D2 — One transformer block, tensor by tensor
What lives where. Scrub through the eleven sub-ops of a single decoder block, then notice where π₀ inserts a second expert.
One decoder block, in order: input → RMSNorm → Q/K/V projections → attention → attention-output projection → residual add → RMSNorm → MLP up-projection → activation → MLP down-projection → residual add. The residual stream is the "shared bus" every sub-layer reads from and writes to. Norms keep activations stable; the MLP does most of the per-token compute and holds most of the parameters — mlp_dim = 16384 in Gemma-2B vs width = 2048. [π₀ §B]
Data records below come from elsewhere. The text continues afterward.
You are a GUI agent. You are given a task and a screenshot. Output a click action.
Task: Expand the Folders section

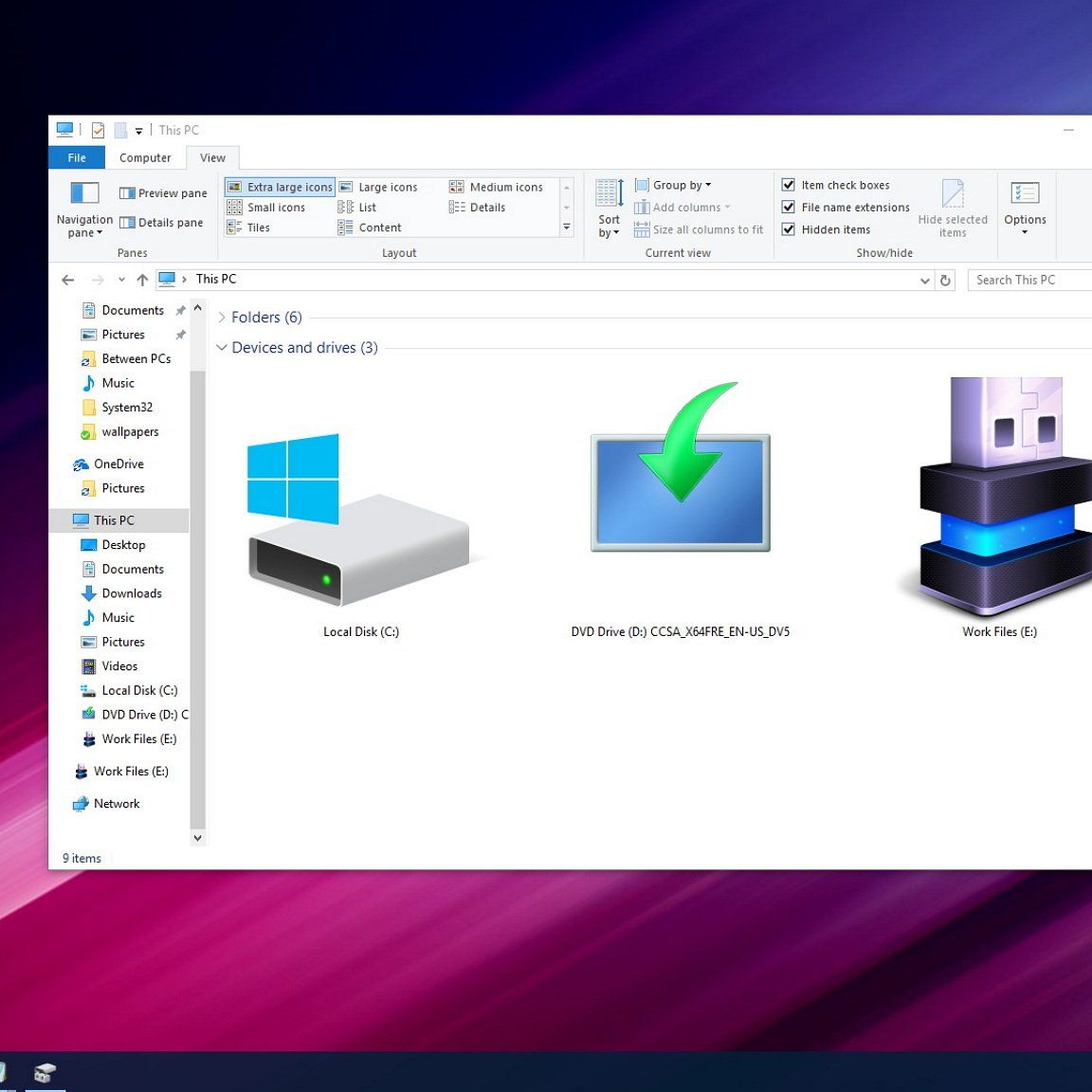coord(222,317)
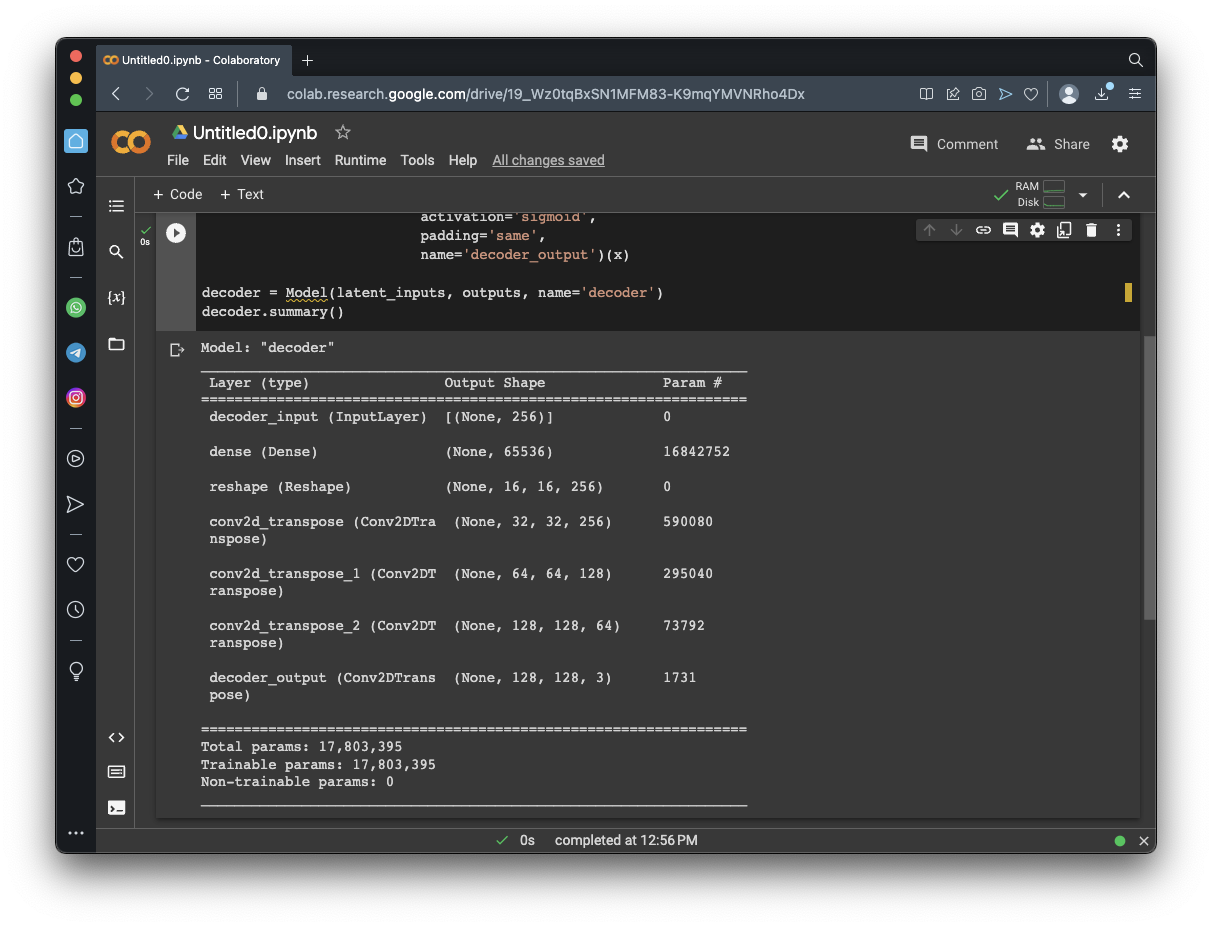
Task: Delete the current cell with the trash icon
Action: point(1091,230)
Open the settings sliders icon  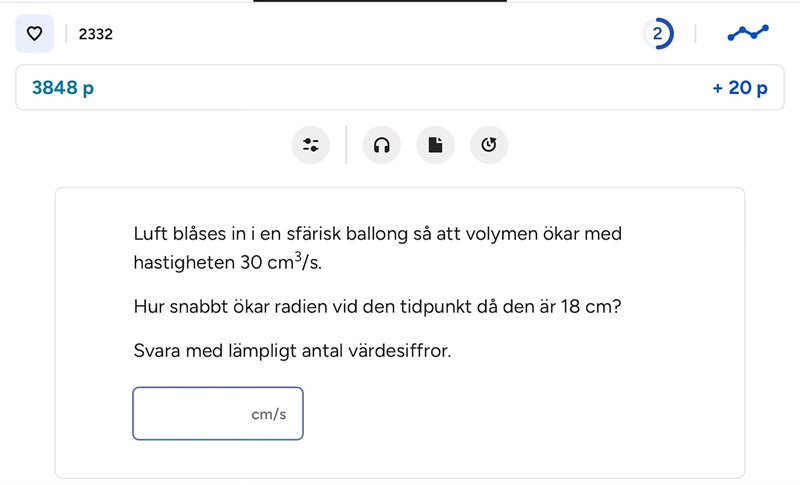tap(311, 145)
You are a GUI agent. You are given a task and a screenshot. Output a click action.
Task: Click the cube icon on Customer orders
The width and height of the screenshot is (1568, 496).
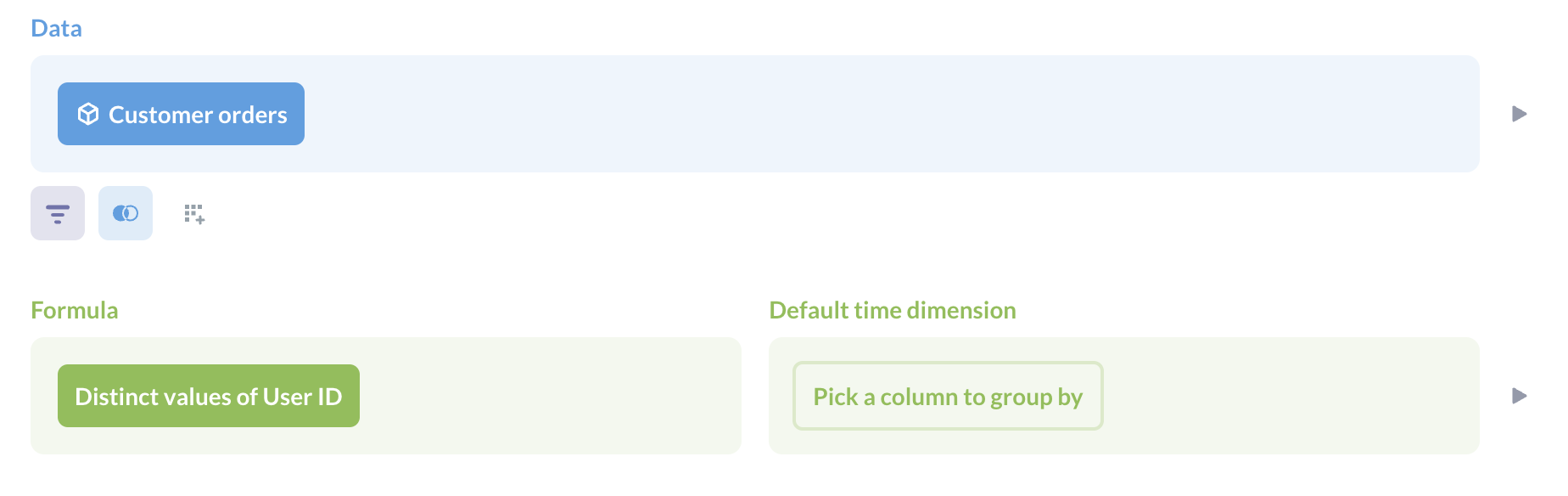tap(88, 114)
This is also the unit where π₀'s mixture-of-experts lives. The action expert is not a separate transformer with cross-attention to the VLM — it is a second set of weights inside this same block, with token-wise routing. Image and text tokens hit the big PaliGemma MLP weights (width=2048, mlp_dim=16384); state and action tokens hit a smaller action-expert MLP (width=1024, mlp_dim=4096). Both kinds of tokens flow through the same attention computation, mixing inside one Q·K·V product. This is structurally a Shazeer-style mixture of experts with deterministic per-modality routing instead of a learned gate. [π₀ §B, "Action expert"] Page 2 unpacks this; for now, just notice that the action expert lives inside this block diagram, not next to it.
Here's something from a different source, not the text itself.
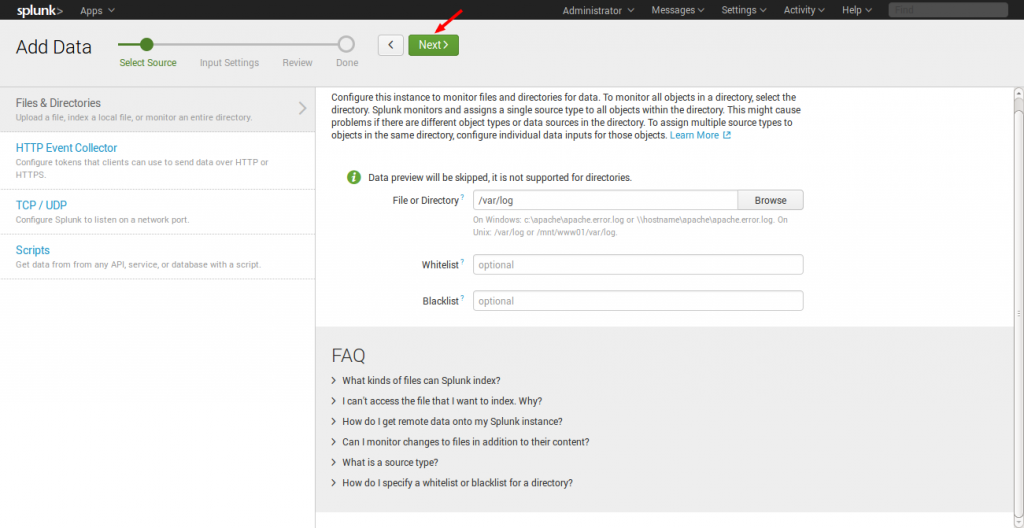Click the help mark beside Whitelist

(462, 263)
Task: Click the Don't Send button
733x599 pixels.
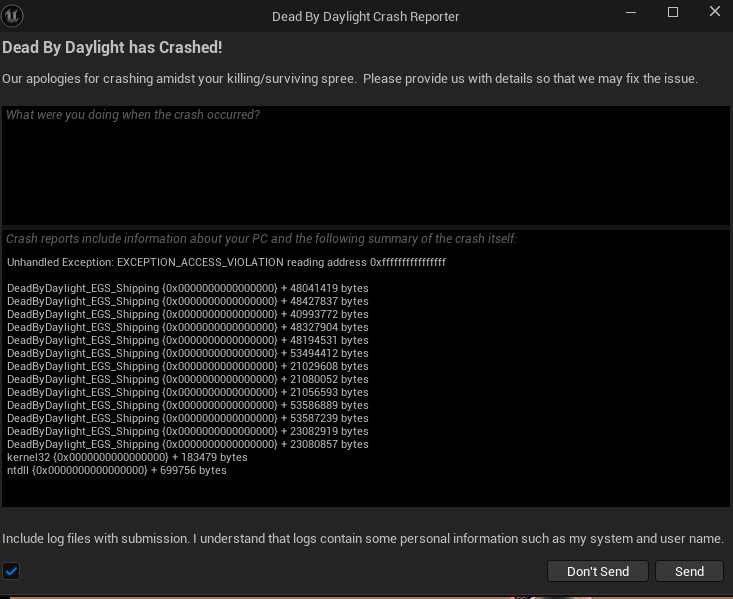Action: click(x=598, y=571)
Sources: π₀ paper §B (Gemma-2B configuration; "Action expert").
Bridge to Page 2
Four artifacts now in head: scaled-dot-product attention, the multi-head split, the prefix-LM mask, and a one-block dataflow with a hole where the MLP can be split into two experts. Page 2 wires them together. A VLM is this stack with image patches concatenated to the prompt under a prefix-LM mask. π₀ adds a second expert — same attention block, separate MLP weights — for continuous actions instead of language; the action expert reads the cached VLM prefix through shared self-attention and emits a velocity field integrated over 10 Euler steps.